Maestro Filipe Cunha, Artistic Director of the Philharmonic Orchestra of Braga, has been invited to conduct the Cuban National Symphony Orchestra, as announced today.

According to a statement sent by O MINHO, “he will be the first Portuguese conductor to conduct this orchestra in its entire history.”

In addition to this orchestra, the maestro will also work with the Lyceo Mozarteum de la Habana Symphony Orchestra.

The concerts will take place on 4 and 12 March 2023 at the National Theater of Cuba in Havana.

In the words of the maestro, quoted in the statement, “these will be very beautiful concerts with difficult but very complex pieces” and therefore he feels “very motivated”.

From the very beginning, Rachmaninoff’s Piano Concerto No. 2 will be performed by an Italian pianist (Luigi Borzillo), whom the maestro wants to bring to Portugal later this year. In the same concert, Mendelshon’s First Symphony will be performed.
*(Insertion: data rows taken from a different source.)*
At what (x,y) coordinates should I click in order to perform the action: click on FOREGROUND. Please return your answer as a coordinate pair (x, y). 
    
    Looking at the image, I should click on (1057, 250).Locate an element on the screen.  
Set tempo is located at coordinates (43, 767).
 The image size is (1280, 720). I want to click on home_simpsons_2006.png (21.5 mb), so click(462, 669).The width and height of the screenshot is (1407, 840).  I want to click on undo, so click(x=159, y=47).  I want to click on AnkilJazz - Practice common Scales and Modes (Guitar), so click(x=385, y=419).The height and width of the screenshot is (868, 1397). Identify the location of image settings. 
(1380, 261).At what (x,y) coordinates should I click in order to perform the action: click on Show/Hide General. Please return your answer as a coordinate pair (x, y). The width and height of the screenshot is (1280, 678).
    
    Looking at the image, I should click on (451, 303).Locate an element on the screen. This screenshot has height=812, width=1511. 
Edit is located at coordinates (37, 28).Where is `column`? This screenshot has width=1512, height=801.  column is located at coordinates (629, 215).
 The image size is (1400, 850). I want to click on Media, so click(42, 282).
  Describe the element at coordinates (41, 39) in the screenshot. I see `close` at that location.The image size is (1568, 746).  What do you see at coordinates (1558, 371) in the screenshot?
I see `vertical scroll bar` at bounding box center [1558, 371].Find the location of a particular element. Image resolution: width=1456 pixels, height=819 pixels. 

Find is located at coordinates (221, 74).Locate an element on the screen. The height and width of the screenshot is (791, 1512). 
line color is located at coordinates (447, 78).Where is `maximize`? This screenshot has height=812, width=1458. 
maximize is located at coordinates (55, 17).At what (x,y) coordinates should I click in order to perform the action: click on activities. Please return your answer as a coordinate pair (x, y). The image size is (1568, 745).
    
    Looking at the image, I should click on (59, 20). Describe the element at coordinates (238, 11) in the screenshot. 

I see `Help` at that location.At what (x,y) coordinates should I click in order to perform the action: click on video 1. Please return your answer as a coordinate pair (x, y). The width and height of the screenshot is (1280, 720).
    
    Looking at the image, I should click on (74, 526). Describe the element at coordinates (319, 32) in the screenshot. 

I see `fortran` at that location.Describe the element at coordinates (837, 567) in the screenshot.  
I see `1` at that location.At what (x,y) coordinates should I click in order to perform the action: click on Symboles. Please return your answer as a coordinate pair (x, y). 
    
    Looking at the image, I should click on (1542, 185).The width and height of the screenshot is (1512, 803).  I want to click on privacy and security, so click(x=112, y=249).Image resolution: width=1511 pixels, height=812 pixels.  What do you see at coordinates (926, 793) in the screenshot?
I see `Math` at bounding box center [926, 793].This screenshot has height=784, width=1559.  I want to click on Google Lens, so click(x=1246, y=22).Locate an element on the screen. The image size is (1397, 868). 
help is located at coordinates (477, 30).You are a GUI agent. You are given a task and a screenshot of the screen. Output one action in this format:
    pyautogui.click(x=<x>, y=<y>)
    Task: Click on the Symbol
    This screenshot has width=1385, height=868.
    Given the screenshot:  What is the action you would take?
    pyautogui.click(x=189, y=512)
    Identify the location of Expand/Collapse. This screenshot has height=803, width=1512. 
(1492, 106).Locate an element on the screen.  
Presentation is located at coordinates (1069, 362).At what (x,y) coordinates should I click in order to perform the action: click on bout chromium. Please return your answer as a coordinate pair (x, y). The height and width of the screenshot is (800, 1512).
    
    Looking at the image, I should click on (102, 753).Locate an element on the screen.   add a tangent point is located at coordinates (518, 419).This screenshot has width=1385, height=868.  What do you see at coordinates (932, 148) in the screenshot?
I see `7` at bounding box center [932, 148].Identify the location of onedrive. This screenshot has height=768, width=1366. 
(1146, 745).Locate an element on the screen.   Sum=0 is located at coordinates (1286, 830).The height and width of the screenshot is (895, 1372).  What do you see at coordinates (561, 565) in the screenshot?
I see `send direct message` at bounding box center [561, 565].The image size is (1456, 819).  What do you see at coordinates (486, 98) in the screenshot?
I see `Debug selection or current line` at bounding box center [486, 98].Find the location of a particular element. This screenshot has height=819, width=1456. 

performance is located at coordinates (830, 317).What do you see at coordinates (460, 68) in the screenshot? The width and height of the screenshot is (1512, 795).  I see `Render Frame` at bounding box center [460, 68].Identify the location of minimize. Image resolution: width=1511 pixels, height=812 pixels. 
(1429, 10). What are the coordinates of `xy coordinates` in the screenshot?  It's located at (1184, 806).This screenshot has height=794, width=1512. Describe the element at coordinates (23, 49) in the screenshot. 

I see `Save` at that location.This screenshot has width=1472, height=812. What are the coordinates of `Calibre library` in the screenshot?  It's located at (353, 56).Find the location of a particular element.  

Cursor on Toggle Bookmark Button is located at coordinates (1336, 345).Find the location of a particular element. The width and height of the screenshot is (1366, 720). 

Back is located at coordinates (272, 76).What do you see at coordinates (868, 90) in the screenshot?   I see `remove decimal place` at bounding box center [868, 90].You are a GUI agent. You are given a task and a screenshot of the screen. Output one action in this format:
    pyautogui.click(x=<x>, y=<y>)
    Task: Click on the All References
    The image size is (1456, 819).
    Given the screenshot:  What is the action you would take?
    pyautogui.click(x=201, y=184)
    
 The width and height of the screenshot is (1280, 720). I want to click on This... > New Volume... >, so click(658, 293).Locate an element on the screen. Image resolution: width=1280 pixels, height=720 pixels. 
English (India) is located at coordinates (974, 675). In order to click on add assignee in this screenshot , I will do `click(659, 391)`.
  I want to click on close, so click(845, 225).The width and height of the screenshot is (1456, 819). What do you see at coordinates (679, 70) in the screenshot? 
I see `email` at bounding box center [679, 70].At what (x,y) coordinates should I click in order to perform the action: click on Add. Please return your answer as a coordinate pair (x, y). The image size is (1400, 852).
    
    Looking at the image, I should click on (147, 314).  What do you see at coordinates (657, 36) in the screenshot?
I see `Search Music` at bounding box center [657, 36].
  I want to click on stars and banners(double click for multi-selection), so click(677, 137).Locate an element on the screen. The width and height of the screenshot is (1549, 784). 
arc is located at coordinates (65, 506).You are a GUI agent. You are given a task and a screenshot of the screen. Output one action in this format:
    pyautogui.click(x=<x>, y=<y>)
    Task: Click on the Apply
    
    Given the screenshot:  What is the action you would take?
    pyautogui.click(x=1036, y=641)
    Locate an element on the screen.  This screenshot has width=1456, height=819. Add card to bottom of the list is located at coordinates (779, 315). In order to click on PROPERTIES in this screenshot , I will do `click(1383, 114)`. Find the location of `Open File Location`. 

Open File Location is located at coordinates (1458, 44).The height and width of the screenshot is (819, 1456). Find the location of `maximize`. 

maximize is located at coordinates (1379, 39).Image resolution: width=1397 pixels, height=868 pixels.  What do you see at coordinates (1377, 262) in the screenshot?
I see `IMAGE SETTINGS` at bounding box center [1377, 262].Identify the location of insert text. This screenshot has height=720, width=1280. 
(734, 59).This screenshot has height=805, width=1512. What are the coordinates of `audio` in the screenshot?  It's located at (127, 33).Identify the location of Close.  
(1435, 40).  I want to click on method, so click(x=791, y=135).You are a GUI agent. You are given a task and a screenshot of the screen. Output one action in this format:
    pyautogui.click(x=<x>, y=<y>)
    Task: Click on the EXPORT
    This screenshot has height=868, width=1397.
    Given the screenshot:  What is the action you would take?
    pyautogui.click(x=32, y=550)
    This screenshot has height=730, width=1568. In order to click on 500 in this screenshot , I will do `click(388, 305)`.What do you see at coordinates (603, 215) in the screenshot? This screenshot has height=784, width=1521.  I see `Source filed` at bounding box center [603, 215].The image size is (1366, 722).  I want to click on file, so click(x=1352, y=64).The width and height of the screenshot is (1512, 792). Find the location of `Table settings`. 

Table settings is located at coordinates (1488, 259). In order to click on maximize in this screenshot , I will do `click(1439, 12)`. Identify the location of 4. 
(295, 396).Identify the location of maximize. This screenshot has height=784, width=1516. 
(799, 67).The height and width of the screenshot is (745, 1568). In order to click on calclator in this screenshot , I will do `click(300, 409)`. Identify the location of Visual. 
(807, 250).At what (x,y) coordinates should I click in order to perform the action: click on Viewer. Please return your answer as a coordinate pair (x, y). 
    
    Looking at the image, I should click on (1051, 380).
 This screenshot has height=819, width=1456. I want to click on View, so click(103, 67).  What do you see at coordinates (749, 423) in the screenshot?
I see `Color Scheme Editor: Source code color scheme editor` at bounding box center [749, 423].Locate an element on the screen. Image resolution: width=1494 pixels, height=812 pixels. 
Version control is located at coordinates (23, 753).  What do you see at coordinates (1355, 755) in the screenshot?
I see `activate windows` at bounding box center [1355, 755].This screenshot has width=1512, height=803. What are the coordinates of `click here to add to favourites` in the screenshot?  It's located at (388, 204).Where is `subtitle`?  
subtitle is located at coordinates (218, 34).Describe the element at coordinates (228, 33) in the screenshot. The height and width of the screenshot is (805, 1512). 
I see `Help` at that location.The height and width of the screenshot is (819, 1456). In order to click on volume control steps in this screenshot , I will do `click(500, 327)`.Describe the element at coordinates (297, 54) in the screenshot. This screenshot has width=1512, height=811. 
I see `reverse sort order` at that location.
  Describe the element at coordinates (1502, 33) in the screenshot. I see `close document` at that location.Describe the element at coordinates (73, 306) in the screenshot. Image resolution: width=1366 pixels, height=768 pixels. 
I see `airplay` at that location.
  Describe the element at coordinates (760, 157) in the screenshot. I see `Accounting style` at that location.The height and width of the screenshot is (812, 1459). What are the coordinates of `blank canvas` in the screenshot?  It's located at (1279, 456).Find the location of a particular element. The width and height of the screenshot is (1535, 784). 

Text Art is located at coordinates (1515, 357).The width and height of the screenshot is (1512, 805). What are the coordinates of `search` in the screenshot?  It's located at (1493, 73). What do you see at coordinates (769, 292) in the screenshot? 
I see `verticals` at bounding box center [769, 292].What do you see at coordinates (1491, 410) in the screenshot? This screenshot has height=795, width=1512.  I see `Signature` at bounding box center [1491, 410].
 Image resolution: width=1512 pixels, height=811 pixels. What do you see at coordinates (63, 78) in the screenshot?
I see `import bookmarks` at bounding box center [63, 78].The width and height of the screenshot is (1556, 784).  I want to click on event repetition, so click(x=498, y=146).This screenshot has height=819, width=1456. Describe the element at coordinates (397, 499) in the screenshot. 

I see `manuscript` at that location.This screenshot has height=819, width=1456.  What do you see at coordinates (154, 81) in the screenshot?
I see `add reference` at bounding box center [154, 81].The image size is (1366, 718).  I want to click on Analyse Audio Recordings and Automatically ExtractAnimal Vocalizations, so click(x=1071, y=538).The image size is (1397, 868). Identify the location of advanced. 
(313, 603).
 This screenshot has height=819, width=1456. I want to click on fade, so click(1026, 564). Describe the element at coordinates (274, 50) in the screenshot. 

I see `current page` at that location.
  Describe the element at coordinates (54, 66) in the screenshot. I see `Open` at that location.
Then, at the second concert, in the company of the Mexican clarinetist Angel Zedillo, he will perform the Louis Sfora Concerto No. 2. In this concert, the maestro also conducts Tchaikovsky’s Fifth Symphony.

“This is an international recognition of my work. An invitation that I accept with humility and great responsibility. I was surprised to learn that I would be the first Portuguese member of the Cuban National Symphony Orchestra. This is a very great honor,” the maestro said in a statement.

“I take with me the name of the city of Braga and Portugal with all the responsibility that goes with it, and I hope to do a good job there, leaving a good image and putting on great concerts. These will be very special concerts because, in addition to performing pieces that I love, especially Rachmaninov and Tchaikovsky, I will be directing two wonderful soloists who are also my friends. It will be very beautiful,” concludes Filipe Cunha.